Extracted text:

Is oral immunotherapy the cure for food allergies?

    loading  Checking for direct PDF access through Ovid

Abstract

Purpose of review

To review current evidence on food oral immunotherapy (OIT).

Recent findings

Desensitized state, defined as the ingestion of a substantial amount of food in the home diet that protects from severe reactions to accidental exposures, can be achieved by approximately 50–75% of the children treated with OIT. The rate of permanent tolerance is unknown; the longer duration of OIT may result in permanent tolerance. Side effects are common both during the initial dose escalation and during home dosing. Most reactions are mild (oral pruritus, abdominal discomfort, and rashes) and decrease in frequency with the longer duration of OIT. Severe reactions treated with epinephrine have been reported during home dosing. Factors associated with increased risk of reactions to previously tolerated doses during home dosing include exercise, viral infection, dosing on empty stomach, menses, and asthma exacerbation.

Given data:
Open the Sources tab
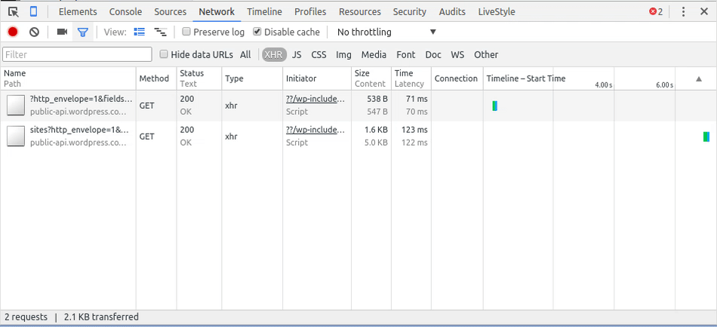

Required action: Quote everything in the oral immunotherapy abstract from "Desensitized state, defined" down to "and asthma exacerbation.". The data plays no part in this work.

Reply:
Desensitized state, defined as the ingestion of a substantial amount of food in the home diet that protects from severe reactions to accidental exposures, can be achieved by approximately 50–75% of the children treated with OIT. The rate of permanent tolerance is unknown; the longer duration of OIT may result in permanent tolerance. Side effects are common both during the initial dose escalation and during home dosing. Most reactions are mild (oral pruritus, abdominal discomfort, and rashes) and decrease in frequency with the longer duration of OIT. Severe reactions treated with epinephrine have been reported during home dosing. Factors associated with increased risk of reactions to previously tolerated doses during home dosing include exercise, viral infection, dosing on empty stomach, menses, and asthma exacerbation.